Vātsyāyana

Related civilizations: Gupta Dynasty, India

Major role/position: Physician, logician, commentator

Life

Little is known about the life of Vātsyāyana (vaht-SAYH-yah-nah). He was a physician and commentator on Gautama’s Nyāya school of orthodox philosophy. His Nyāya-bhāṣya (fifth century c.e.; English translation in The Nyaya-sutras of Gautama: With the Bhasya of Vatsyayana, 1912), is the oldest surviving commentary on philosophical Nyāya sūtras, which became a basic document of Nyāya interpretation. He is best known for his Kāmasūtra (fifth century c.e.; The Kama Sutra of Vatsyayana, 1883), a text on eroticism and social conduct in which sexual matters are exhaustively and elaborately explored. Once viewed in the West as a pornographic work, it is a classic example of analyzing and classifying every aspect of human experience in Hindu life. Dedicated to the god of love, Kāma, the work was compiled by Vātsyāyana while he was a religious student at Benares.

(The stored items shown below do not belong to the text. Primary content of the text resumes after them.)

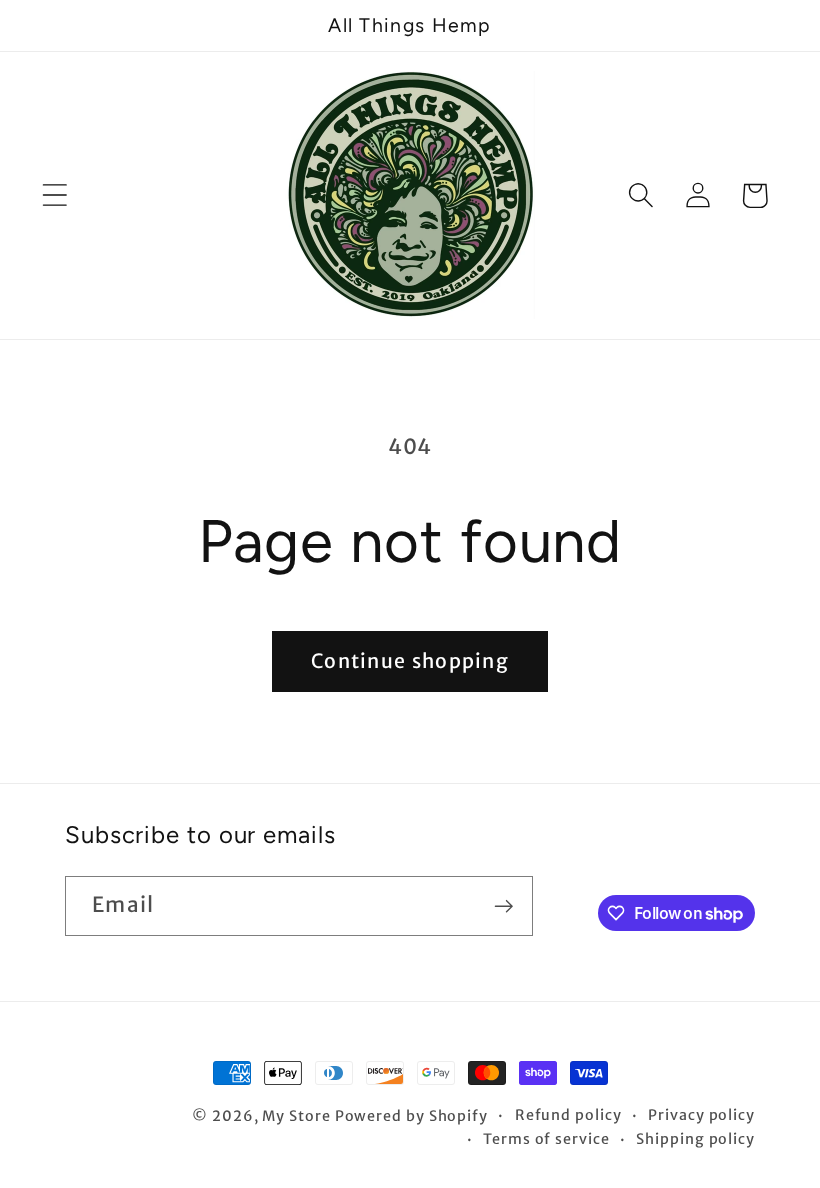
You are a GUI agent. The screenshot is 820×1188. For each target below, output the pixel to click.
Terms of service (546, 1139)
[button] (54, 195)
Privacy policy (701, 1115)
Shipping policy (695, 1139)
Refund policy (568, 1115)
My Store (296, 1116)
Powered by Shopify (411, 1116)
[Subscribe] (503, 906)
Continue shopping (410, 661)
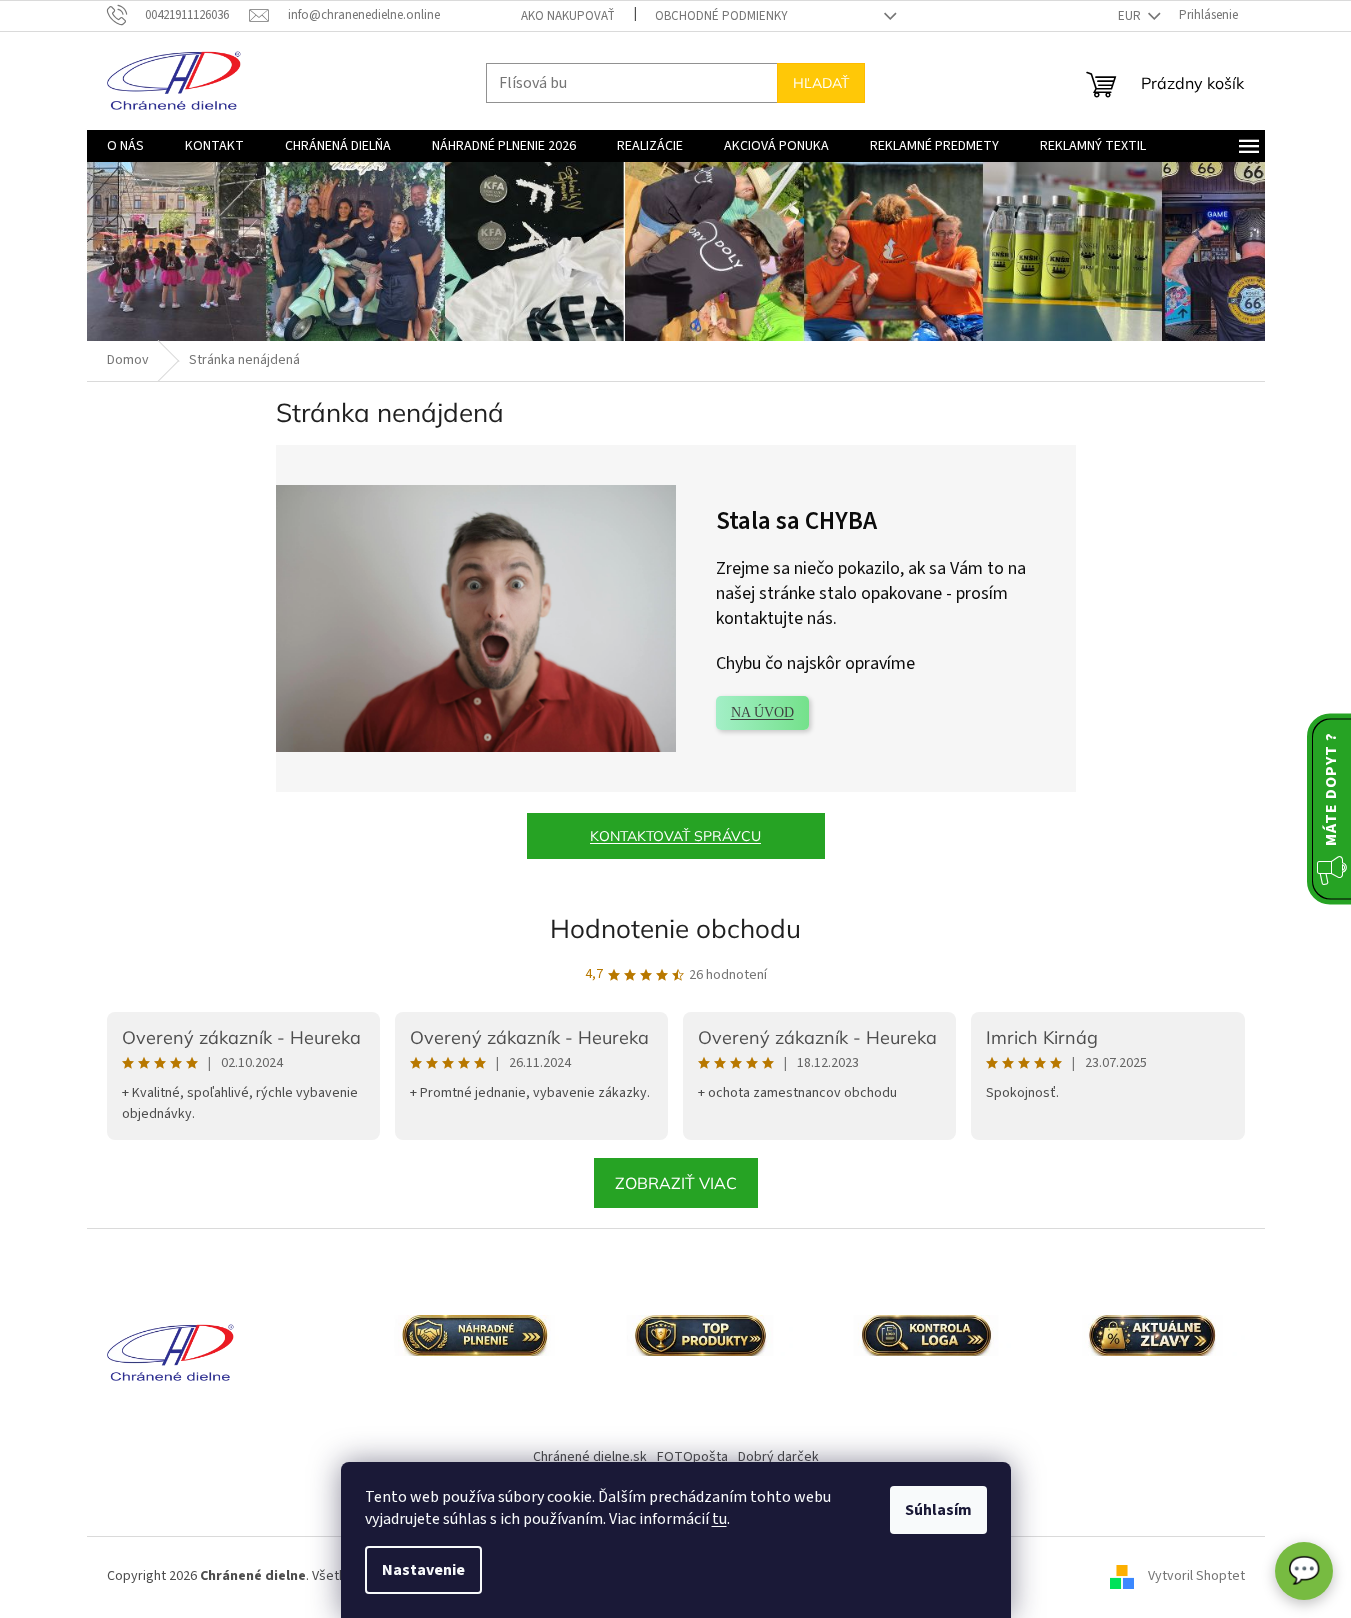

Modeled on Kauṭilya’sArthaśāstra (dates vary, third century b.c.e.-third century c.e.; Treatise on the Good, 1961) in form and morals, it stresses sexual activity as a proper goal of life (dharma) for the householder in Indian society. It addresses marriage rites, parental duties in marriage, caste, intermarriage, duties of a devoted wife, images of conjugal love, polygamy, widowhood, remarriage, and forms of love making. It is a sophisticated, urbane, and pedantic classification of sex and love.

Influence

Vātsyāyana’s commentaries established the foundation of Nyāya as a major philosophical school preoccupied with logical and epistemological issues. His Kāmasūtra shed much light on the sexual mores of ancient India, and nothing has dislodged it from the status it has maintained throughout the centuries.

Bibliography

Gowan, Herbert H. A History of Indian Literature. New York: Greenwood Press, 1968.

Keith, Arthur Berriedale. A History of Sanskrit Literature. London: Oxford University Press, 1966.

Vatsyayana. The Complete Kama Sutra: The First Unabridged Modern Translation of the Classic Indian Text by Vatsyayana. Translated by Alain Daniélou. Rochester, Vt.: Park Street Press, 1994.